It’s well-known there aren’t enough young people entering the skilled trades. With society pushing them toward college versus trade school and careers in technology over the past few decades, most grow up expecting to land an office job. Skilled trades have been viewed as less enticing, with fewer people pursuing careers in construction, plumbing, electrical, HVAC, and other similar lines of work. Attitudes Toward Trades Changing.
But that might be changing.
A recent survey from Thumbtack shows more young people today are open to careers in skilled trades than the generation before. What spurred this change, and what’s so attractive about the trades to this younger workforce? Let’s take a look.
Decline of Shop Class and Skilled Trade Awareness
The diminishing focus on shop class and skilled trades as a whole have been problematic for the industry. With so much attention spent on preparing for college, there’s less opportunity for today’s high school students to try their hand at manual skills.
Here are some shocking numbers from the Thumbtack survey: Eighty-two percent of young people (kids and teens) are told college is the only way to become successful. And 59 percent said they felt pressure to attend a four-year college from family or society.
With college being the focus, one-third of those surveyed said they weren’t offered shop classes in high school. This is often a teen’s first foray into the skilled trades. Without this exposure, many students don’t even consider trade school as a viable career option.
Career Satisfaction in the Trades
Previous generations happily entered the skilled trades and still love them today, according to the Thumbtack survey.
Of skilled trade professionals surveyed, 87 percent said they were happy with their career choices. Another 87 percent said they would choose the same career again.
Most telling, however, is this: 94 percent said they would encourage their children or family members to pursue a skilled trade. Maybe not the same trade, but a career in the skilled trades in general.
Why are these pros so satisfied? Job security, growth and money-making opportunities. Most pros feel AI will not replace them, and they’ll make more money in the future. Also, the ability to grow and even own a business is possible within the trades — something not always guaranteed in other industries.
Young People and the Skilled Trades: Are Things Changing?
In short, yes. Thumbtack’s survey revealed 47 percent of young adults are interested in a career in the trades. This generation’s propensity for independence and flexibility is a great fit for the trades, as is the desire to “be your own boss.”
There are some valid reasons for younger people’s renewed interest in these fields.
For one, awareness of student loan debt and makes the faster, less expensive route toward earning a paycheck in the trades particularly attractive. Also, a flexible schedule and the ability to work for themselves are major draws. So is the financial security a successful career in the trades offers.
How To Keep Building on the Renewed Interest in the Trades
As the current skilled trade workforce ages, we need younger folks to backfill openings and take the reins. We need to continue pushing for greater awareness.
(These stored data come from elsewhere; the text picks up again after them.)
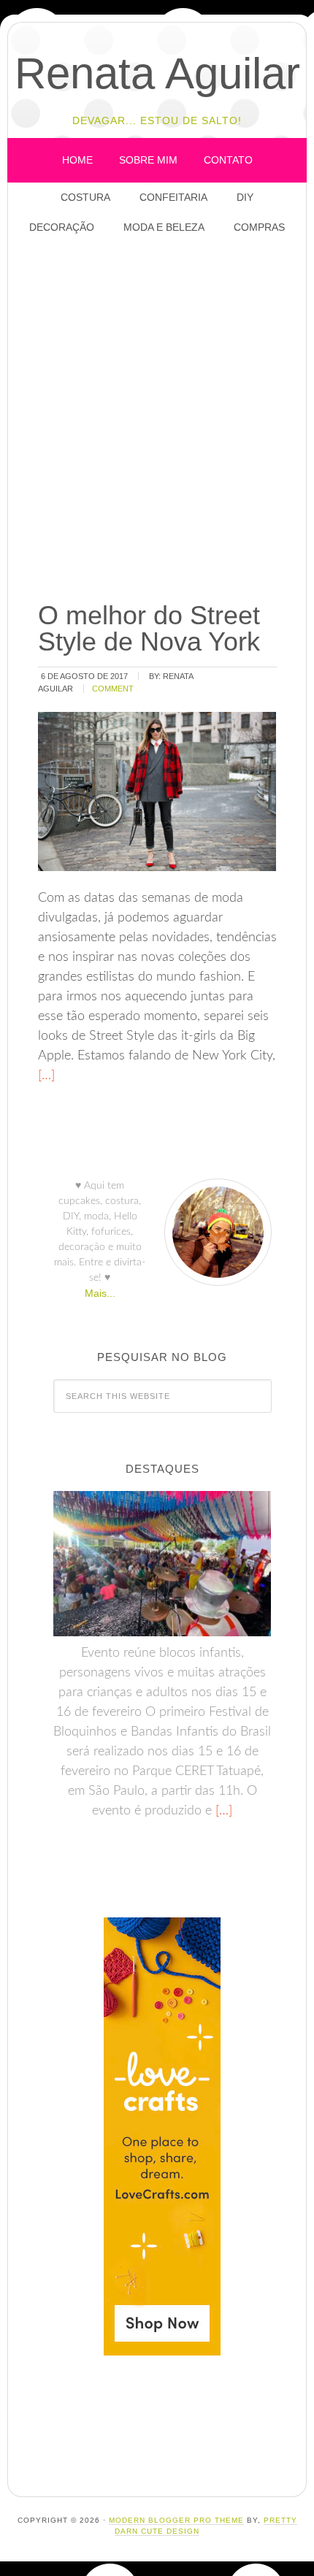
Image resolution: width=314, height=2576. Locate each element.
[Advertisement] (157, 419)
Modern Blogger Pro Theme (176, 2520)
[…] (46, 1075)
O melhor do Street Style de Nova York (149, 628)
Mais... (100, 1293)
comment (113, 688)
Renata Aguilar (157, 73)
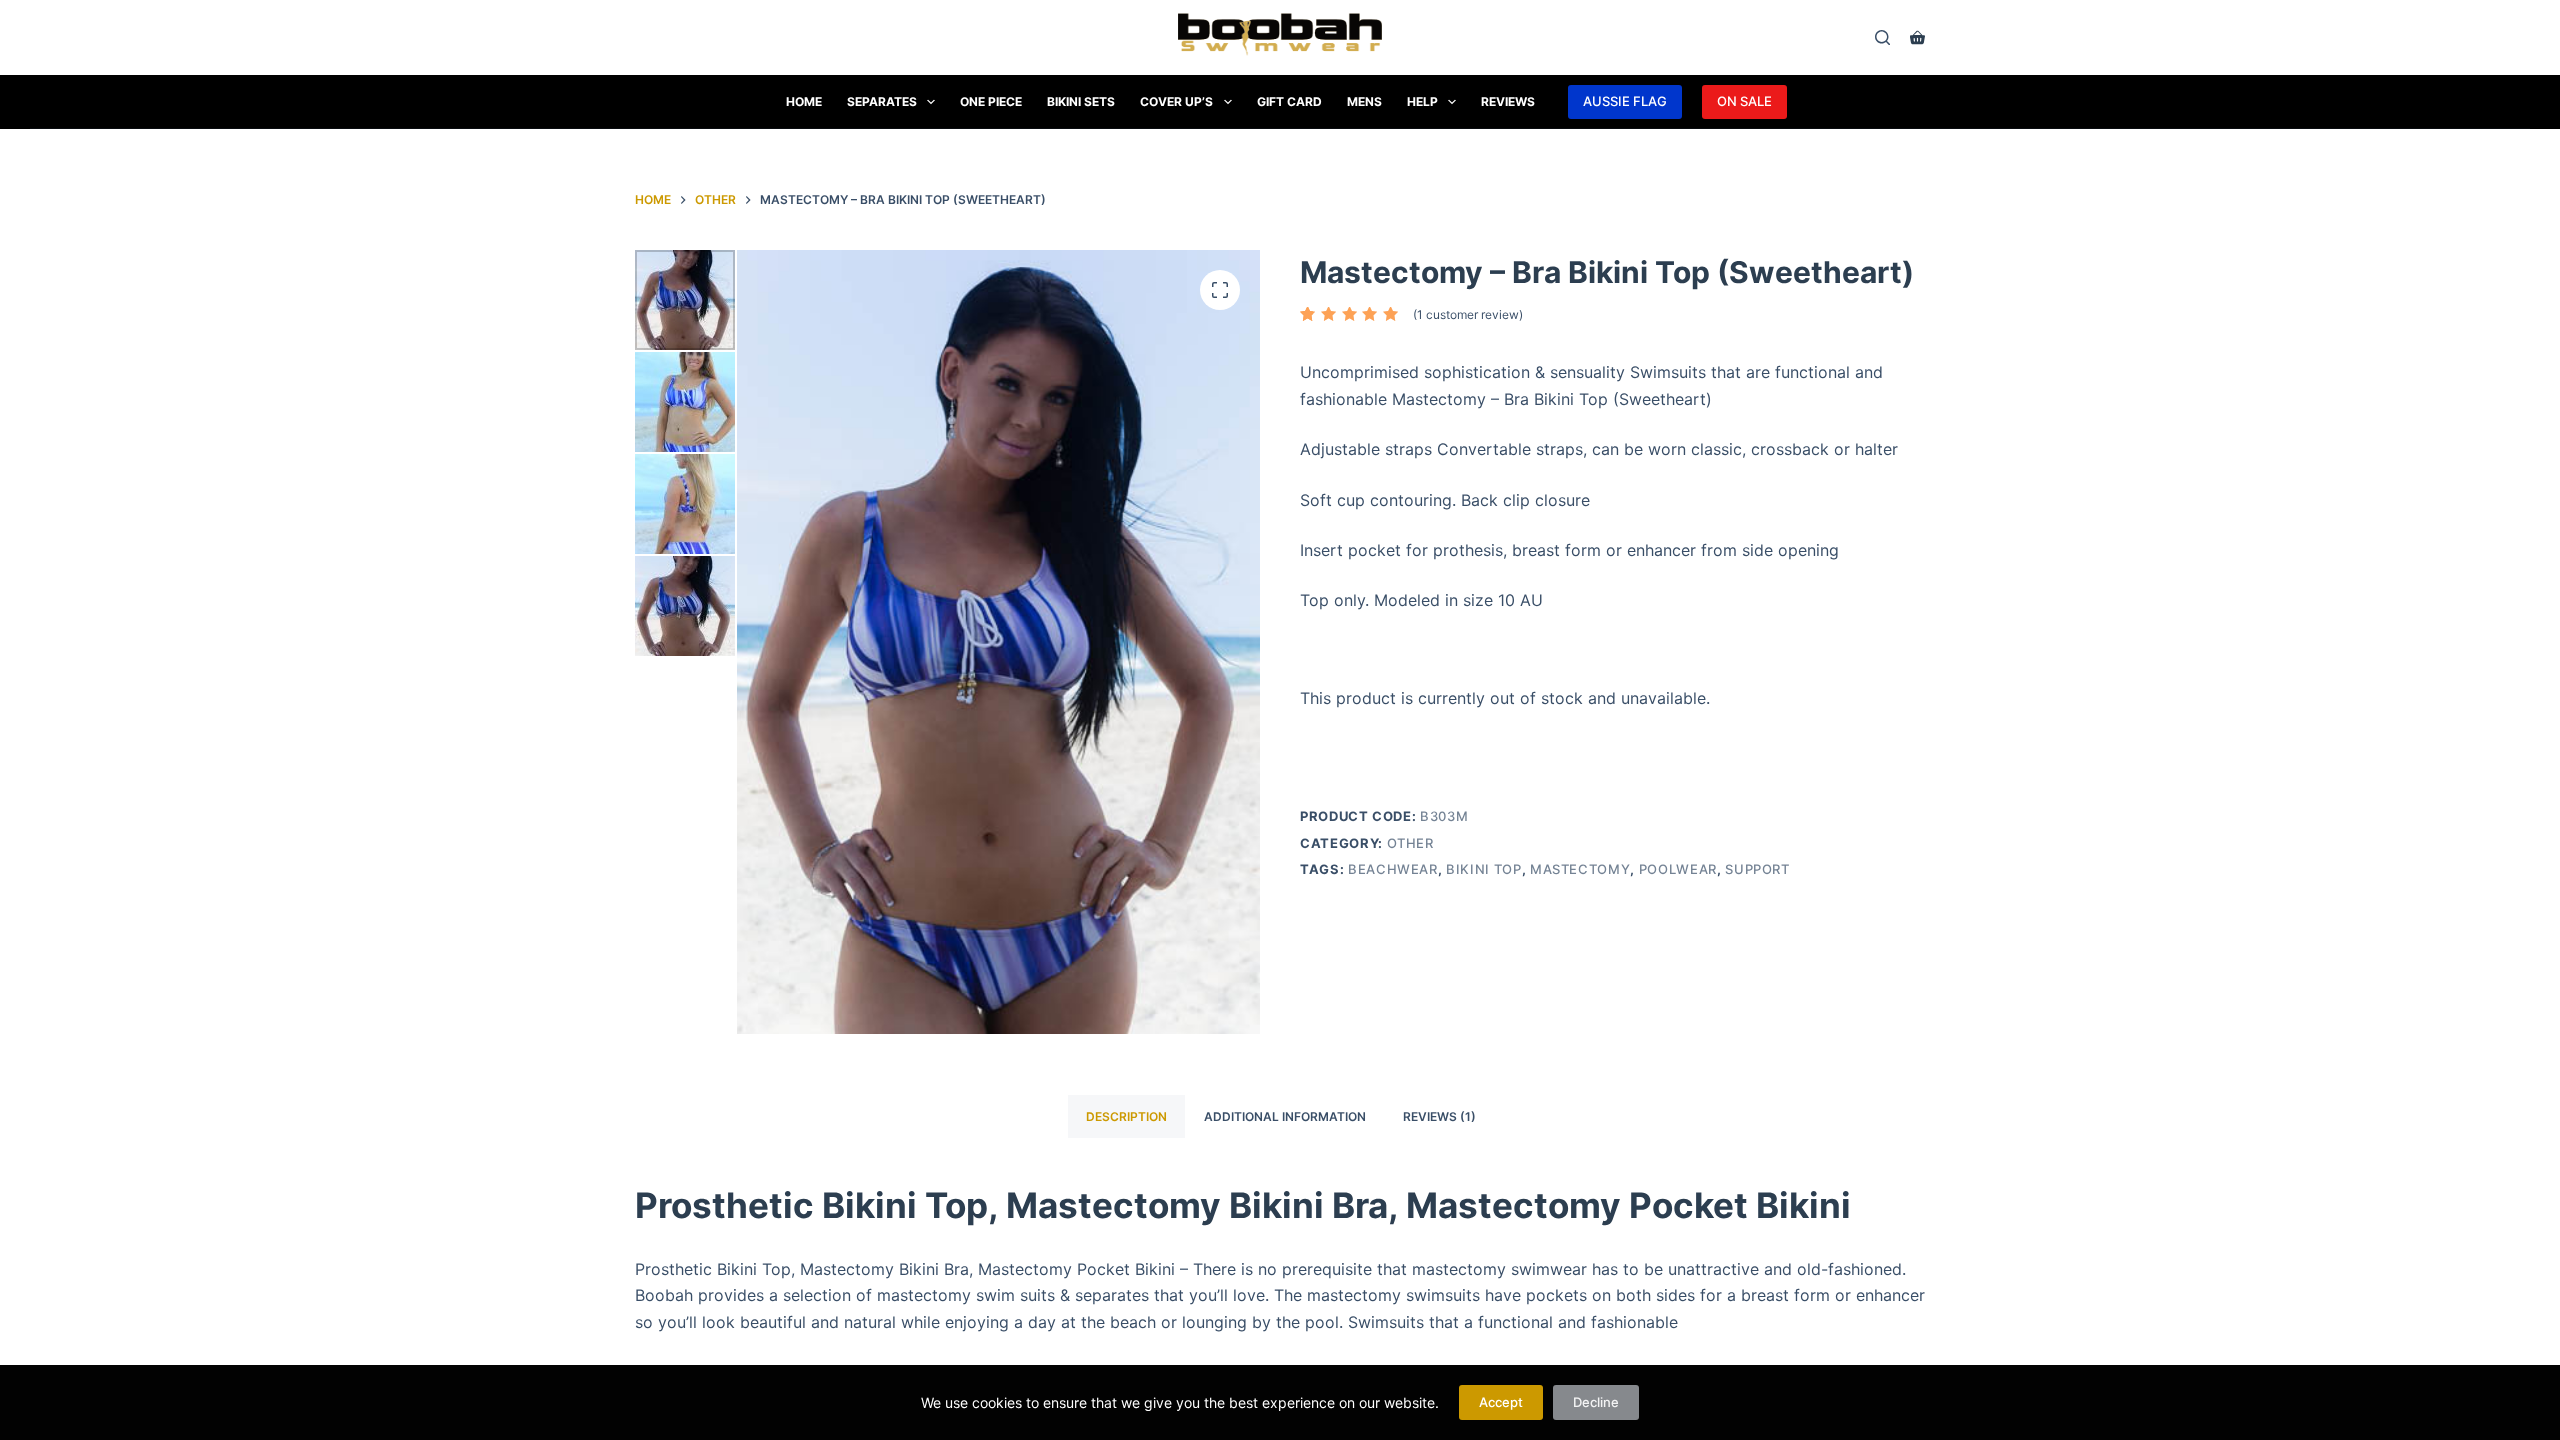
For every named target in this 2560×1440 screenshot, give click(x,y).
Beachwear (1393, 869)
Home (804, 101)
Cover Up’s (1176, 101)
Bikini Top (1484, 869)
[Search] (1882, 37)
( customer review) (1468, 314)
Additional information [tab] (1285, 1116)
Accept (1501, 1402)
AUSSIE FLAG (1625, 101)
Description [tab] (1126, 1116)
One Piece (991, 101)
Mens (1364, 101)
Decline (1596, 1402)
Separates (882, 101)
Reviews (1508, 101)
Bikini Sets (1081, 101)
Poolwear (1678, 869)
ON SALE (1744, 101)
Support (1757, 869)
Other (1410, 843)
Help (1422, 101)
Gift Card (1289, 101)
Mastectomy (1580, 869)
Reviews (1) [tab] (1439, 1116)
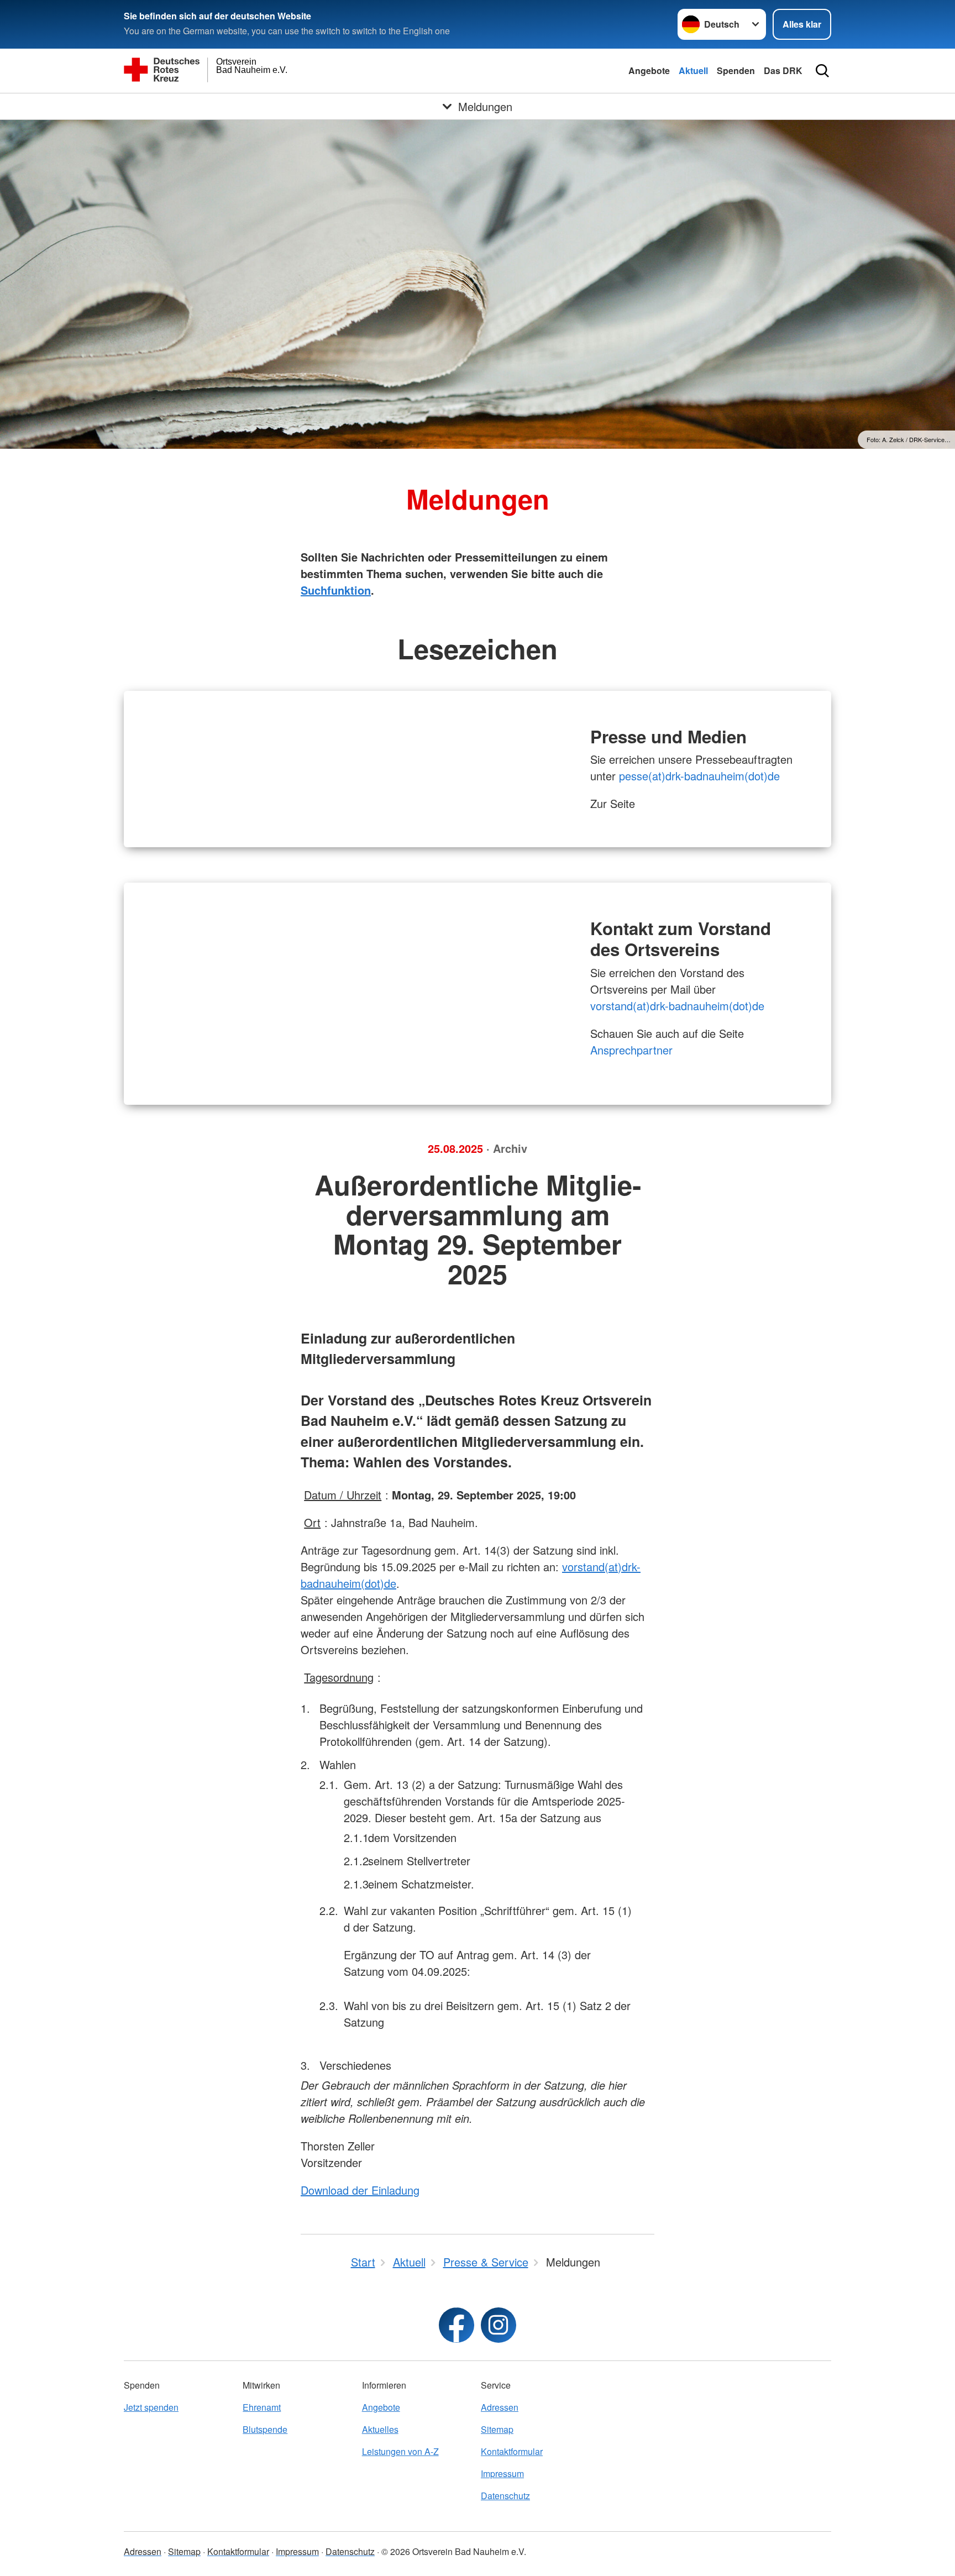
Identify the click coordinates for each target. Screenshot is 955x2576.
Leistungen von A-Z (400, 2451)
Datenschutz (505, 2495)
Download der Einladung (360, 2190)
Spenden (736, 70)
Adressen (499, 2407)
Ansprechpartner (633, 1050)
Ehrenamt (262, 2407)
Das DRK (783, 70)
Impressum (502, 2473)
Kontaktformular (512, 2451)
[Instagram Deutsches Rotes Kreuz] (498, 2325)
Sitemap (497, 2429)
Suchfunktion (336, 590)
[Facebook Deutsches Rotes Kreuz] (456, 2325)
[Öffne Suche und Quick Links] (822, 71)
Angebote (649, 70)
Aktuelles (380, 2429)
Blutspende (265, 2429)
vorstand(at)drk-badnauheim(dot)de (677, 1006)
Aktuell (693, 70)
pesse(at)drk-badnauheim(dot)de (699, 776)
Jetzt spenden (151, 2407)
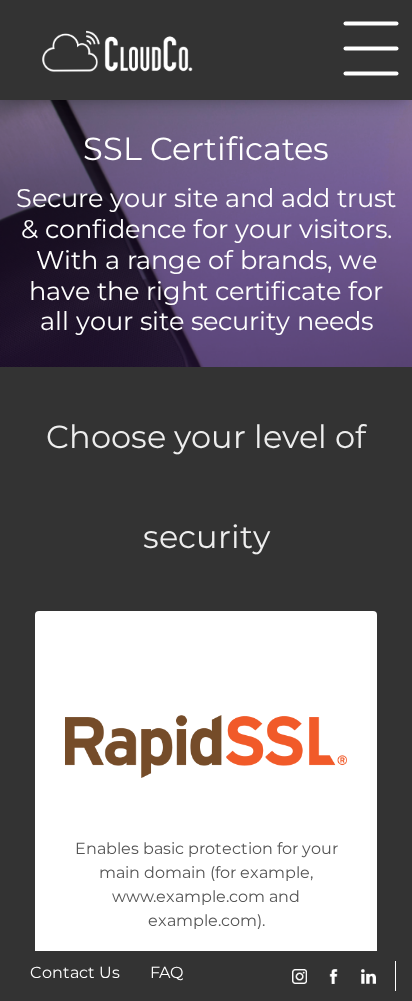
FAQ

Here’s how we might do that. High schools should offer other career pathways besides those leading to a college diploma. Also, schools need to do more to promote opportunities like apprenticeships and trade schools. The availability of technical schools geared towards hands-on learners is also important.
More than half the young adults and tradespeople Thumbtack surveyed agree on a key point: Better access to information and education about skilled trade careers will engage young people and help the trades attract a younger generation.
Whatever It Takes, the Time is Now
Regardless of which route is best for increasing skilled trade awareness, the time to take action is now.
Some experts believe the average age of skilled tradespeople is 55, while the average age of American workers is 44. That stark difference can’t be corrected until more younger people eschew the traditional four-year degree for a toolbox and service truck.